Part Four: Early Permian, 290 MYA

 

The Carboniferous Rainforest Collapse has signalled the dawn of the Permian Period. The global climate is slowly becoming more arid. In Texas, one of the last remnants of the preceding period remains: a swamp, that will soon see its end.

 

A herd of Edaphosaurus bask in the sunlight. These creatures may look like reptiles, but they're actually more closely related to us. These quadrupedal synapsids possess a magnificent sail on their back that helps monitor their body temperature. However, they're not the only sail-backs around.

 

As the herd was gathered around a lake, drinking and feeding, an ominous smell filled their nostrils. The scent of fear. Dread began to fill their brains as something charged at one of them: another sail-back!

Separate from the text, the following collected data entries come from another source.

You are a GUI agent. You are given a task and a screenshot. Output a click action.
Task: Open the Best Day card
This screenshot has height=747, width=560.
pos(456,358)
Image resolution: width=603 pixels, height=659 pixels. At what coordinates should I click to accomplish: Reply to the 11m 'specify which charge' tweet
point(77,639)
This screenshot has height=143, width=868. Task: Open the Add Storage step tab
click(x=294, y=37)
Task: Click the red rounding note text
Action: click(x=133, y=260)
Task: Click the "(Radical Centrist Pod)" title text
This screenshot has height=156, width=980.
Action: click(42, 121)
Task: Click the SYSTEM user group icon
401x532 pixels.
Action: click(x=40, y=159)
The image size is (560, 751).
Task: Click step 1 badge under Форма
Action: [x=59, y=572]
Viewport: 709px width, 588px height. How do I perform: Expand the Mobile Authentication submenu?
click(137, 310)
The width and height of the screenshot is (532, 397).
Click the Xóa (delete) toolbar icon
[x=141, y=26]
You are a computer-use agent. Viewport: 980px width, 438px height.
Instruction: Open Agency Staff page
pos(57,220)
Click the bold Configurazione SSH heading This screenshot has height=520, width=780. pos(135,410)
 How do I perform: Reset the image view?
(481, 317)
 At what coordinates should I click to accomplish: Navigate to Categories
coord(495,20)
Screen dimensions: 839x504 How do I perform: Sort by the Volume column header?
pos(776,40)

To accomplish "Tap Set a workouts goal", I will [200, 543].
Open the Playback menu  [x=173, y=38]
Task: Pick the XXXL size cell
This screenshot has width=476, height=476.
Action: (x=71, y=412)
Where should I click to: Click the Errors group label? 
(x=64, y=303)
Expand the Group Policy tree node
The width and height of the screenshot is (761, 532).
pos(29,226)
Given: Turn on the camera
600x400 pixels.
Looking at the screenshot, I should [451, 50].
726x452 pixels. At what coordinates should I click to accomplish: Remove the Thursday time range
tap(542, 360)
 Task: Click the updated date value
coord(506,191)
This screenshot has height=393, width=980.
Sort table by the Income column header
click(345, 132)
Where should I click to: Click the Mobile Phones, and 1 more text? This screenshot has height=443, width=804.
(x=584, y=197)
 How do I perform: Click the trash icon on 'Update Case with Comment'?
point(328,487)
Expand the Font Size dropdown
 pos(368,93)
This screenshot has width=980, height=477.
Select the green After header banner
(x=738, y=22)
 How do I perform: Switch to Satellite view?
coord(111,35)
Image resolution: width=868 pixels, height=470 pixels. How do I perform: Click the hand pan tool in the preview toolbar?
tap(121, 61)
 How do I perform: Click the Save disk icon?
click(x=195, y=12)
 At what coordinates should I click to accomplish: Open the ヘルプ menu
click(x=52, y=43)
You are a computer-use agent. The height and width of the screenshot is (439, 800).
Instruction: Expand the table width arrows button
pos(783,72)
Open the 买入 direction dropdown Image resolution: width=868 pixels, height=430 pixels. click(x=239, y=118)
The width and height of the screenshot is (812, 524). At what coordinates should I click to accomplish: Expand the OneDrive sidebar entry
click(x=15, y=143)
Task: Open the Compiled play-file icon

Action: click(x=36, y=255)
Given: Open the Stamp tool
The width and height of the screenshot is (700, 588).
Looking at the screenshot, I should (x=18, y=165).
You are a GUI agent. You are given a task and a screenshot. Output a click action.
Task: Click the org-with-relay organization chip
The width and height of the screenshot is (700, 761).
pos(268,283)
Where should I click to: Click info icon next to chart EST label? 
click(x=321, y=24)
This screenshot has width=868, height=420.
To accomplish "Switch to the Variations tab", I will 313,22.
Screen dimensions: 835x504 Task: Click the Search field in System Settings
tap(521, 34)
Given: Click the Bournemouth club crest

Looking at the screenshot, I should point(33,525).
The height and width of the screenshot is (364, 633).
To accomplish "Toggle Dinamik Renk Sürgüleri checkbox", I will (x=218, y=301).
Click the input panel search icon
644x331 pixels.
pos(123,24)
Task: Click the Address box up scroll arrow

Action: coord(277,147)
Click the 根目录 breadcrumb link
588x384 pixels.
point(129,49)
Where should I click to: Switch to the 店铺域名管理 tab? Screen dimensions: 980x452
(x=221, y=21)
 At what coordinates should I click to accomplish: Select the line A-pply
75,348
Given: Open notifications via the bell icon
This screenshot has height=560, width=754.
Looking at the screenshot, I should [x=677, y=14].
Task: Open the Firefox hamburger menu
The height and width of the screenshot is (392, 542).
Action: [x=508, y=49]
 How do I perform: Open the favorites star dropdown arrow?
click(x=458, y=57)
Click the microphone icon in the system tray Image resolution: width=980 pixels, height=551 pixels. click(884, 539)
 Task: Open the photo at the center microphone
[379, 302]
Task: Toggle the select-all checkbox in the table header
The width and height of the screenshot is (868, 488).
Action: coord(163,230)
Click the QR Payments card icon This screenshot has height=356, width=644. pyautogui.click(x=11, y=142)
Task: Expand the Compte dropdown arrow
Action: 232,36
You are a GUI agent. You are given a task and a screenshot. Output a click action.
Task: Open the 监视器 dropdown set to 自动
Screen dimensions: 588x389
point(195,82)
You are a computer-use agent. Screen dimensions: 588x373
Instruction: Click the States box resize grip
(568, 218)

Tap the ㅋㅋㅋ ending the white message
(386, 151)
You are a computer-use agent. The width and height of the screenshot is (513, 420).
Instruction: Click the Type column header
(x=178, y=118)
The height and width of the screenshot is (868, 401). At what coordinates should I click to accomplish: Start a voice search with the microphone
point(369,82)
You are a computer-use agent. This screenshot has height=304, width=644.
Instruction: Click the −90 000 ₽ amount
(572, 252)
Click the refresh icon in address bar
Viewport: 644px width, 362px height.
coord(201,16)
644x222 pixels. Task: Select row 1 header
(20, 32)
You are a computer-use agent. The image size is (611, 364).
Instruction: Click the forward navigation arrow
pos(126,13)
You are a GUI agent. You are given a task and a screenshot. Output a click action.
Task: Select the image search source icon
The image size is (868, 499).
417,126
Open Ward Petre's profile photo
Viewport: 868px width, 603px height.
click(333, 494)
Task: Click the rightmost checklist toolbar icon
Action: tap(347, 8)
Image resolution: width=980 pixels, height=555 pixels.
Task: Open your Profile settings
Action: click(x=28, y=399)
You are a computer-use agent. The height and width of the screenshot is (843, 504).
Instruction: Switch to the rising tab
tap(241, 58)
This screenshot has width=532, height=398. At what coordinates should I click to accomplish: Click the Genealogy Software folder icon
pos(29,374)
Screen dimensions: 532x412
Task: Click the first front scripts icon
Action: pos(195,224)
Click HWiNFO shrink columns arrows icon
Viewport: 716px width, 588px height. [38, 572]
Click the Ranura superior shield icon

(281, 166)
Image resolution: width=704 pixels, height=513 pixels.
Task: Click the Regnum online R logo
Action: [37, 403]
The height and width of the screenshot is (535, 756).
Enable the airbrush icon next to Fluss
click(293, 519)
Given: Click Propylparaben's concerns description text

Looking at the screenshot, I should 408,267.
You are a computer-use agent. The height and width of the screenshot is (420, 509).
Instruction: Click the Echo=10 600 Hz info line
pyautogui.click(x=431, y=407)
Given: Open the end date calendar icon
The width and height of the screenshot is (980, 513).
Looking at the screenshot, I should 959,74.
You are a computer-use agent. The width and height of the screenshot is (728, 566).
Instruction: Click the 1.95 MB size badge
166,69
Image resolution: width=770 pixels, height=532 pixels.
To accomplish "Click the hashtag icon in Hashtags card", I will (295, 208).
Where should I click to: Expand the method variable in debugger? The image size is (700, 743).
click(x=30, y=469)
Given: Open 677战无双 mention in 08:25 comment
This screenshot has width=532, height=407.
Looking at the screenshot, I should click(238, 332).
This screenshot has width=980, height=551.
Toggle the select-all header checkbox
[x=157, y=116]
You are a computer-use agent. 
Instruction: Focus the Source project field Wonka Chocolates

Only this one was a carnivore, a predator.

 

The injured Edaphosaurus shrieks in pain as razor-sharp teeth impale his leathery hide. The attacker isn't another Edaphosaurus; his kind are peaceful herbivores. The carnivore is a Dimetrodon; the most famous animal of the Paleozoic Era. The wounded Edaphosaurus lags behind the fleeing herd as blood drips from a gash in his side. The carnivore follows as the herbivore collapses. He is quickly finished off by the fearsome fangs of the Dimetrodon.

 

Dimetrodon is not a dinosaur. Like Edaphosaurus, he's a synapsid; more closely related to mammals. He's our most unlikely ancestor. The predator rips into the carcass, pulling out chunks of flesh with every bite. The synapsid then rests near the water's edge. He's named Apollo, after the Greek God of the Sun. When he's not hunting or eating, Apollo spends most of the day relaxing. This has been his territory for his entire life. However, his home will soon be gone, as the wet swamps are slowly replaced with dry deserts.

 

The Edaphosaurus are the ones who suffer the most from the loss of their swampland home. Their primary source of food will be cut off, leaving them with nothing to eat. Without any Edaphosaurus to hunt, Apollo will eventually starve.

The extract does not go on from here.